Ten feet tall is a good shout.
Gdihw is nice on Guilford Crescent, small though so can get bit squishy. Sorry I can't for the life of me work out how to spell it.
There is also Buffalo but again gets rammed. Good outdoor area for smoking too if that's your bag. 
I'm also quite fond of The Promised Land but sometimes the clientele can be a bit 'blokey' at times.

Also Dempseys opposite the castle is ok but not sure what its like on weekends. 

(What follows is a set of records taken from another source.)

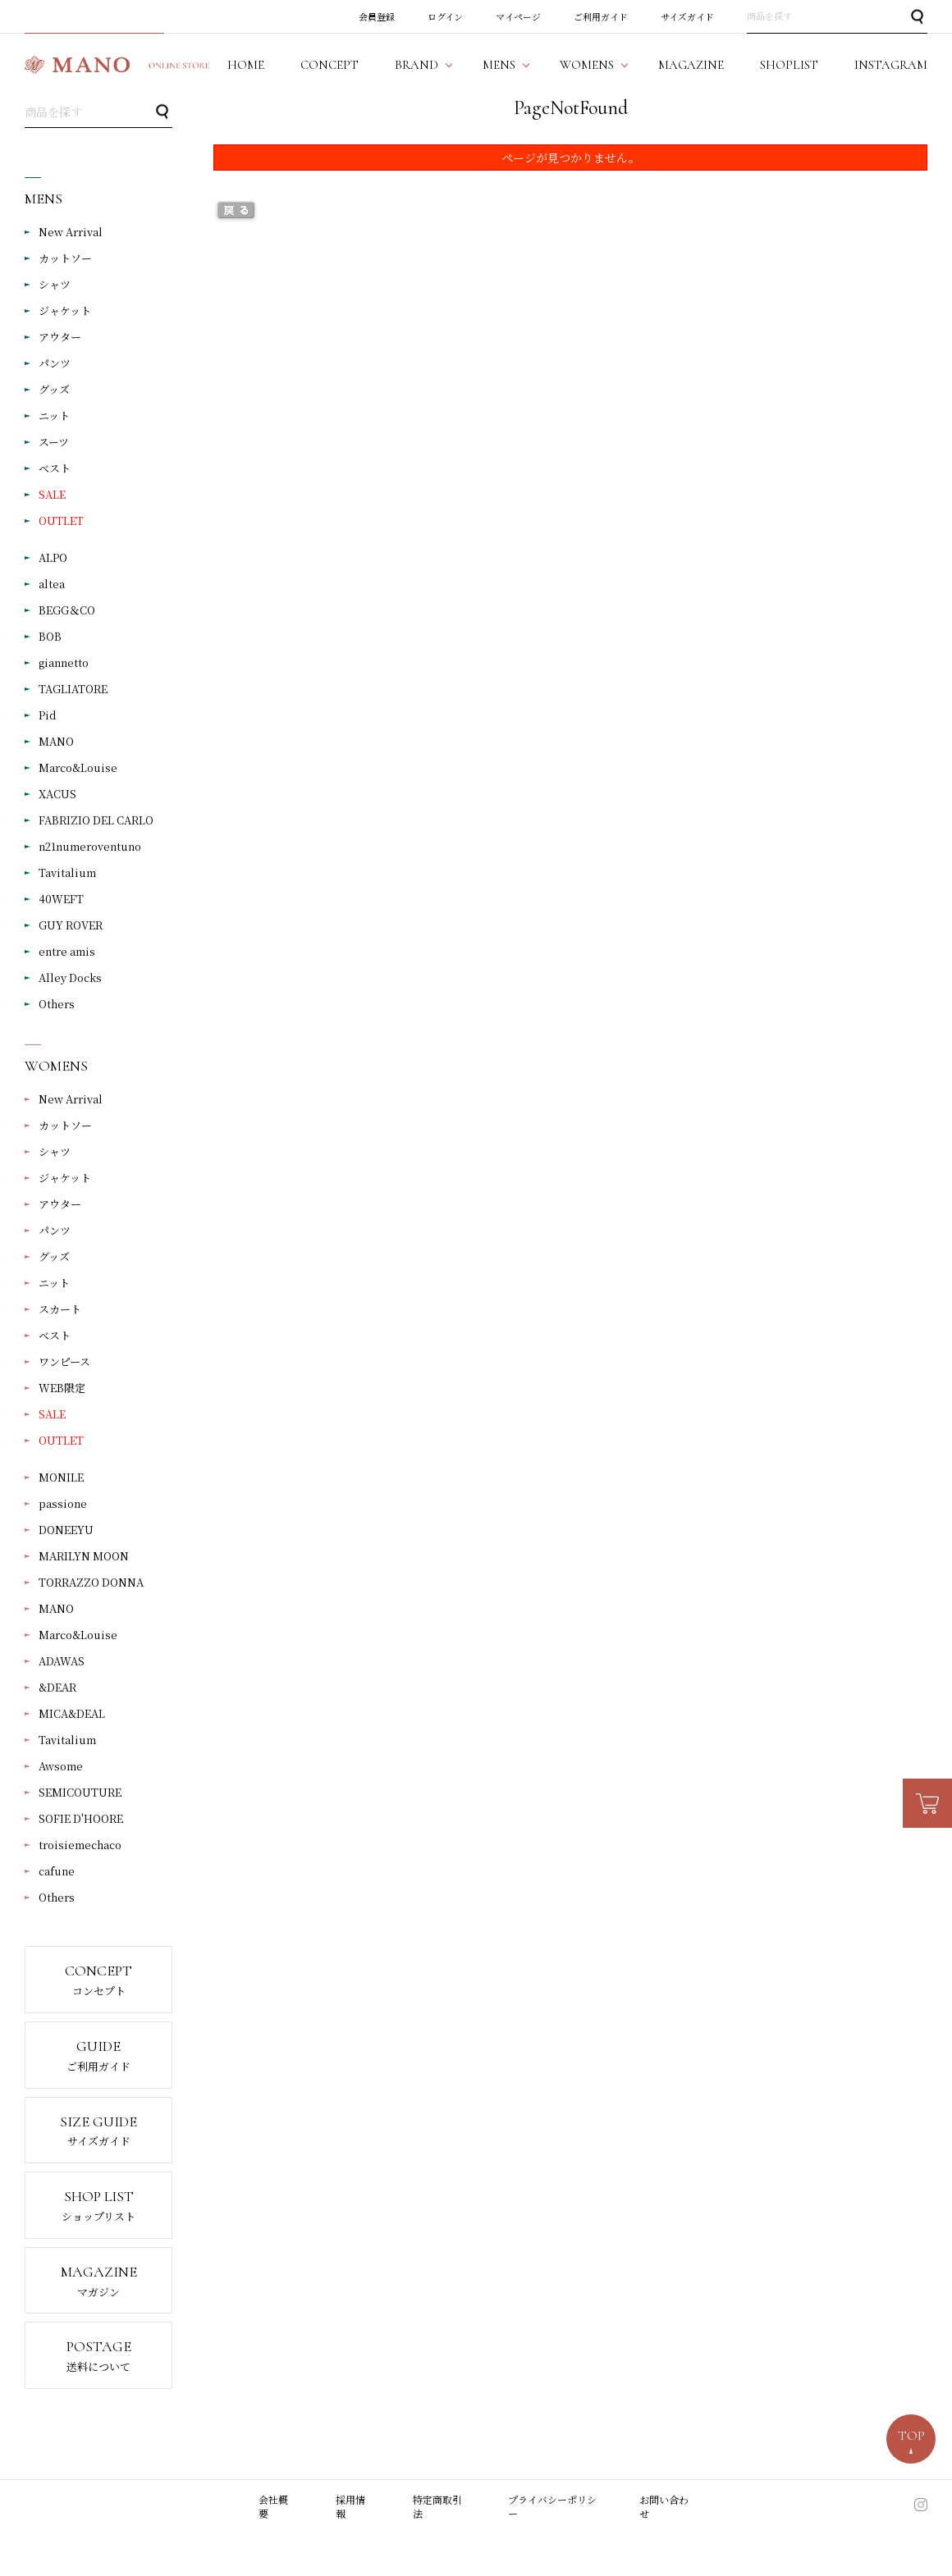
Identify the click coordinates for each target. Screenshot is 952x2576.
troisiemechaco (80, 1844)
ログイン (445, 16)
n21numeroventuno (90, 846)
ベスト (55, 468)
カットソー (65, 258)
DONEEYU (66, 1529)
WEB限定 (62, 1387)
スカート (60, 1309)
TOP (911, 2436)
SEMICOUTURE (80, 1792)
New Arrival (71, 232)
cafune (57, 1871)
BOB (50, 636)
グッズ (54, 389)
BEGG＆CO (67, 610)
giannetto (64, 662)
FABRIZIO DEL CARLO (96, 820)
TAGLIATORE (73, 689)
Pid (48, 715)
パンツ (55, 363)
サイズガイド (687, 16)
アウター (60, 337)
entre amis (67, 951)
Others (57, 1004)
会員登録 (377, 16)
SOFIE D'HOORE (81, 1818)
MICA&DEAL (72, 1713)
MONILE (61, 1477)
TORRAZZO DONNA (91, 1582)
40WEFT (61, 899)
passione (63, 1503)
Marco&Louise (78, 767)
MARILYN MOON (84, 1556)
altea (52, 583)
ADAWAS (62, 1661)
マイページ (518, 16)
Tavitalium (67, 872)
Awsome (61, 1766)
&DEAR (57, 1687)
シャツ (55, 284)
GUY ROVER (71, 925)
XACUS (57, 794)
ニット (54, 415)
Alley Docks (70, 977)
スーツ (54, 442)
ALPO (53, 557)
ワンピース (64, 1361)
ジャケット (65, 310)
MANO (56, 741)
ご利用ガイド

Actually I don't often venture into town on the weekend. I prefer to stay around roath. So I'm probably not the best qualified person to answer!


----------



## nogojones (Aug 22, 2012)

There's a Batucada Basics night on in Gwdihw. They normally put a good night on if you like Brazilian music and Gwdihw ain't a bad venue.

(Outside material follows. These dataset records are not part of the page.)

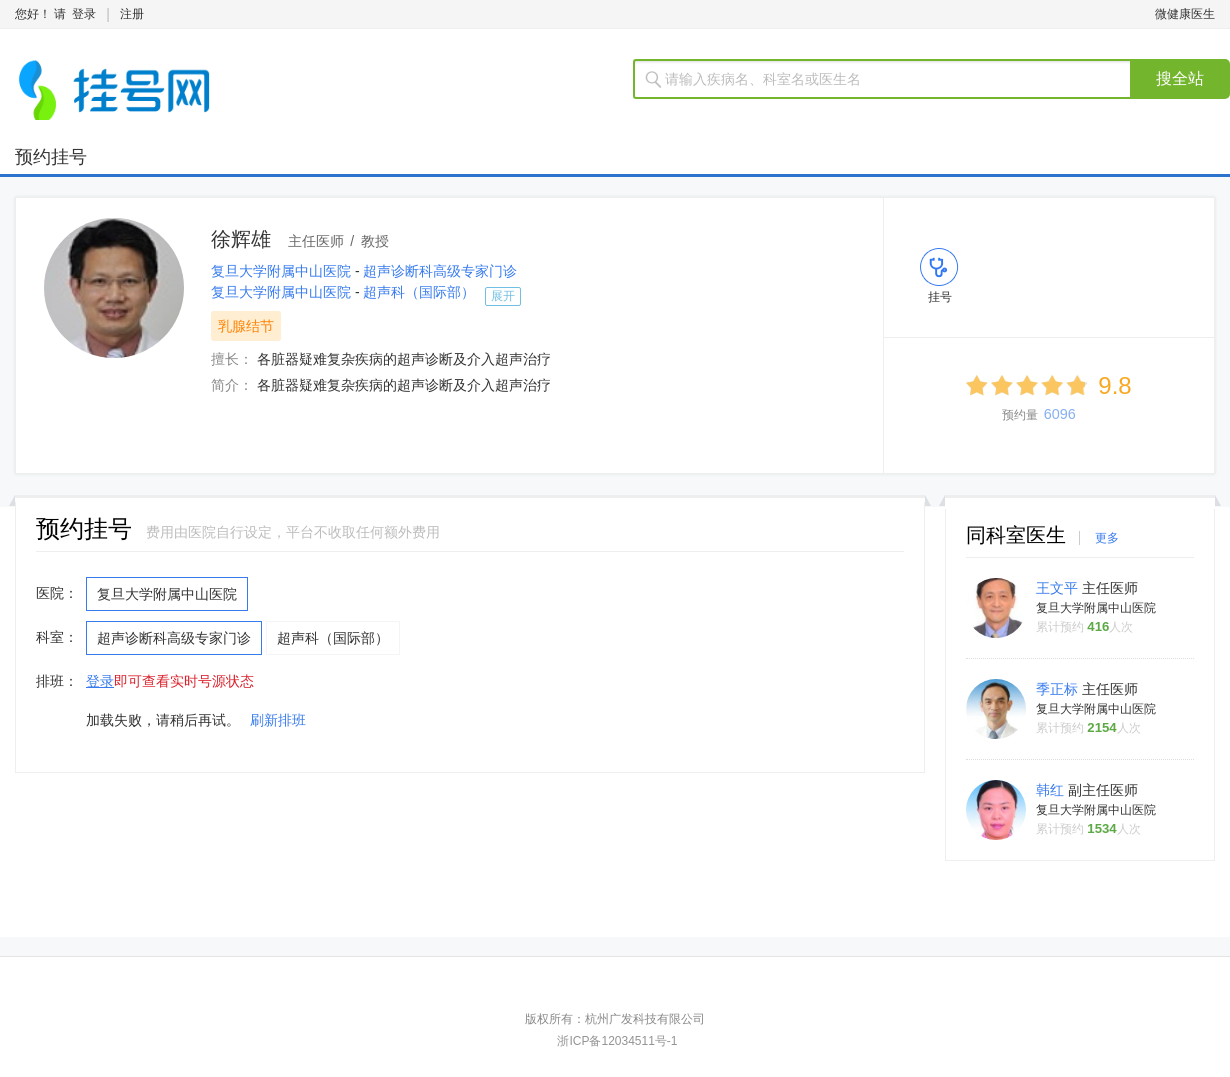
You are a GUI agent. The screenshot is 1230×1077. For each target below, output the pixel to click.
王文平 (1059, 588)
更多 (1107, 538)
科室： (57, 637)
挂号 (940, 297)
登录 (84, 14)
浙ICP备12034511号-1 (617, 1041)
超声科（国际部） (419, 292)
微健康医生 (1185, 14)
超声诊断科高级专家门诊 (440, 271)
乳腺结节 (246, 326)
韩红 (1052, 790)
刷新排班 (278, 720)
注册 (132, 14)
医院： (57, 593)
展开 (503, 296)
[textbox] (894, 79)
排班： (57, 681)
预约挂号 (51, 157)
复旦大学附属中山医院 (283, 271)
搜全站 (1180, 78)
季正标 (1059, 689)
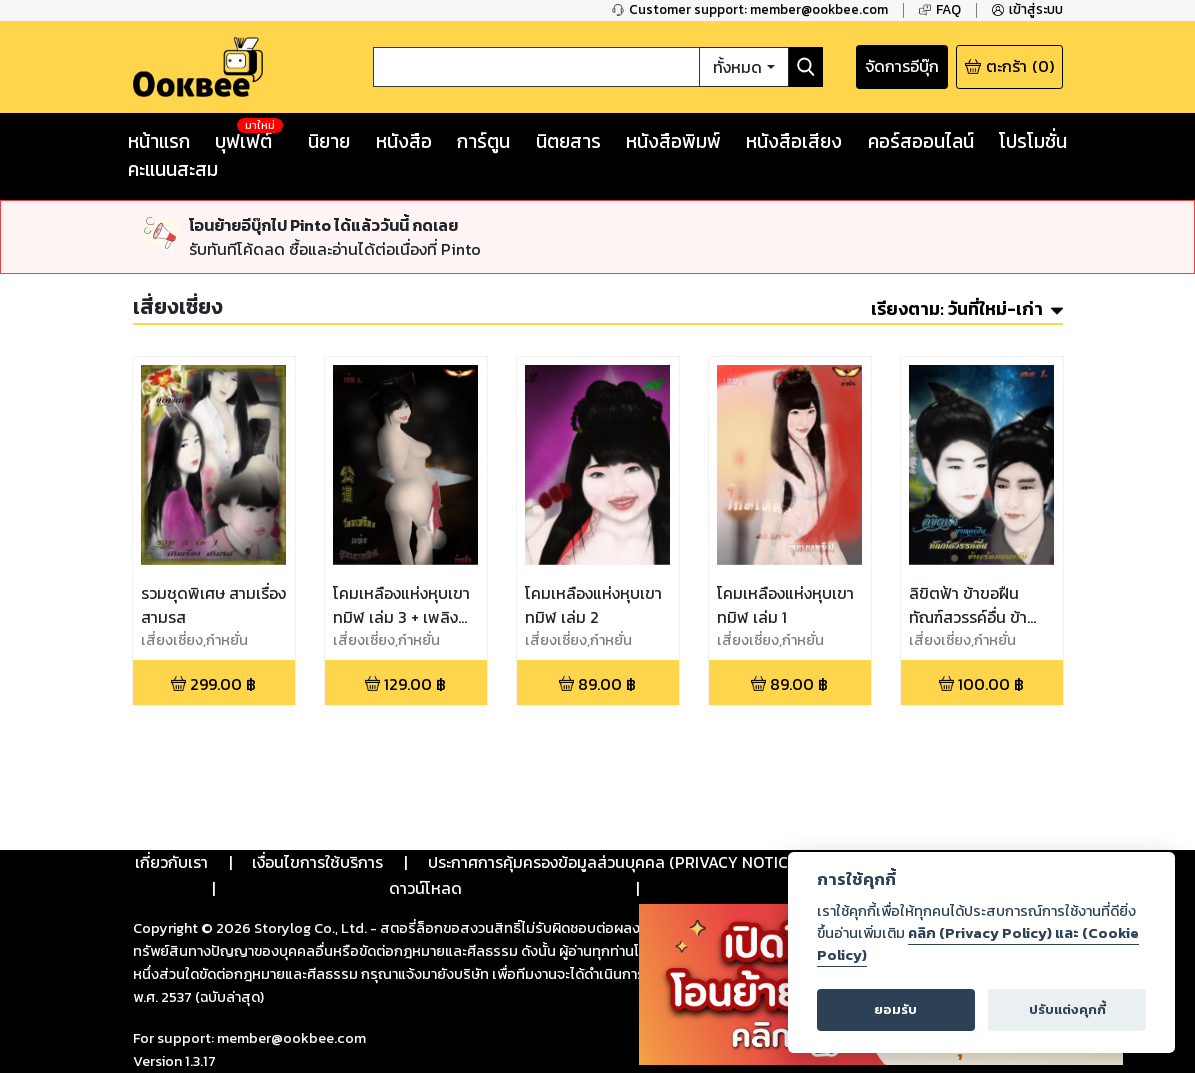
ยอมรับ (895, 1009)
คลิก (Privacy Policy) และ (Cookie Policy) (978, 944)
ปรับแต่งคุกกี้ (1067, 1009)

http://www.facebook.com/events/476872619004305/


----------



## ddraig (Aug 23, 2012)

you could check the Full Moon on Womanby st, is a lot busier than it used to be and does have burly bouncers but they are sound enough
plenty of other bars to leg it to if you're not feeling it
http://www.thefullmooncardiff.com/
sat is


> *Every Saturday @ The Full Moon*
> _Free Entry_
> 
> Five Dollar Shake - Every Saturday at The Full Moon! Our resident DJ Puddlefunk plays the best music to shake your arse to, from the 50s to Present Day! Expect everything from Bebop, Motown, Funk and Soul to Reggae, Ska, Hip Hop and Electro Swing!


----------



## jannerboyuk (Aug 23, 2012)

rummer, dempseys, city arms, goat major always a good circuit, city arms beers are pretty darn good these days, floyds bar for a nice poncey vibe.


----------



## JKaranka (Aug 30, 2012)

gwdihw, city arms, goat major (quieter usually!)... actually, I always find the Prince of Wales relatively quiet and you can't get better value than a Wetherspoons... you might not want to stay, though


----------



## editor (Aug 30, 2012)

Thanks for the suggestions. In the end we went on a pub crawl in Treforest (near Pontypridd)!


----------



## Supine (Sep 4, 2012)

I lived in treforest years ago. I'm now trying to remember the pubs! Otley and The Bridge were two I used to frequent


----------